И однажды он получил письмо. От него. Потому что ему — о чем журналист и понятия не имел — сохранили жизнь, рассматривая дело в вышестоящей инстанции, заменили высшую меру наказания пятнадцатью годами заключения.
Он писал журналисту, что давно хочет познакомиться с той его «нашумевшей статьей». О ней рассказывал ему адвокат, о ней говорили на суде, но он ее не читал. Он долго не решался беспокоить журналиста, но теперь, когда «после бесконечных мук и бессонных ночей» начал что-то понимать в себе и в жизни, ему нужен «мудрый совет», и он думает без конца об этой статье, а в библиотеке ее нет. Журналист не послал ему статьи.
Минуло пятнадцать лет; он наказание отбыл и сегодня-завтра может ко мне войти (ко мне, — потому что неоднократно упомянутый выше журналист и автор настоящих строк — одно и то же лицо), войти, чтобы узнать:
— Я читал вашу статью, читал и перечитывал. Вот вы добивались для меня высшей меры и были искренни. Но почему поторопились, выступили до суда?
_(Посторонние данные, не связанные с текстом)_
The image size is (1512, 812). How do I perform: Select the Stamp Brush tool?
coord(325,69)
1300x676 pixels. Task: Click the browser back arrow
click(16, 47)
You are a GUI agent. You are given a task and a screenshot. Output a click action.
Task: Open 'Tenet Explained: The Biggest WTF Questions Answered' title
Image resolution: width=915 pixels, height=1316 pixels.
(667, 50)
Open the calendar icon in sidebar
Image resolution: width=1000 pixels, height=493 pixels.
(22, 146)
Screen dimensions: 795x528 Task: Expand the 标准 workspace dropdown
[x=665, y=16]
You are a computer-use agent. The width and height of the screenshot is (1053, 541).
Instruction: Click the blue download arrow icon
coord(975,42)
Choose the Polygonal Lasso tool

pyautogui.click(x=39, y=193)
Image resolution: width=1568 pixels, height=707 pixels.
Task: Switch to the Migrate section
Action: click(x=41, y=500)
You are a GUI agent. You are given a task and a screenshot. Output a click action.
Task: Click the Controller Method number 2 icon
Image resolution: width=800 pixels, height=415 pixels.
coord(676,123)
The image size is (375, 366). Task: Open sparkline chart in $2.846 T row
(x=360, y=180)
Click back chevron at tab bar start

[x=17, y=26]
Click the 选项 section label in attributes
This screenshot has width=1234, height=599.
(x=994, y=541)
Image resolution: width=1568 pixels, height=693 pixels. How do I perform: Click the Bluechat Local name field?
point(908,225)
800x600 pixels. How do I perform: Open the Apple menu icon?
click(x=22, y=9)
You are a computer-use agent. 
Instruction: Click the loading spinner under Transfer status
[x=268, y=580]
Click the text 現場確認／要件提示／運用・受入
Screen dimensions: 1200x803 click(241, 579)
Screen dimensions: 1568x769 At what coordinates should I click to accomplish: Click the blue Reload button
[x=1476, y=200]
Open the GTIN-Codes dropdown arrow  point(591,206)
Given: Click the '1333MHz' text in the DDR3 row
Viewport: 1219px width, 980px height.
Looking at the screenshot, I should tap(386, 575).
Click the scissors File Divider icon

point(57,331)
И я, если и сейчас хочу быть искренним, должен буду ему ответить:
— В этом я виноват…
2
В традиционном перечне журналистских жанров «досудебный очерк» отсутствует, но тем не< менее он реально существует наряду с классическим судебным очерком и заслуживает рассмотрения. Я задумал исследовать этот жанр методом, который кажется мне наиболее убедительным: сопоставлением содержания досудебных очерков с дальнейшим развитием событий — на суде и после суда. С этой целью я завел досье, где выступления моих собратьев по перу соседствуют с документами, появившимися потом. Я буду писать сейчас об авторах этих очерков, как писал только что в третьем лице о себе самом, не называя ни имен, ни изданий, ибо берусь за дело не для того, чтобы осудить, высмеять того или иного литератора, а во имя более серьезной задачи: поговорить об юридических и нравственных началах наших выступлений на судебные темы в печати. Да и не только в печати, но в повседневном нашем общении в быту.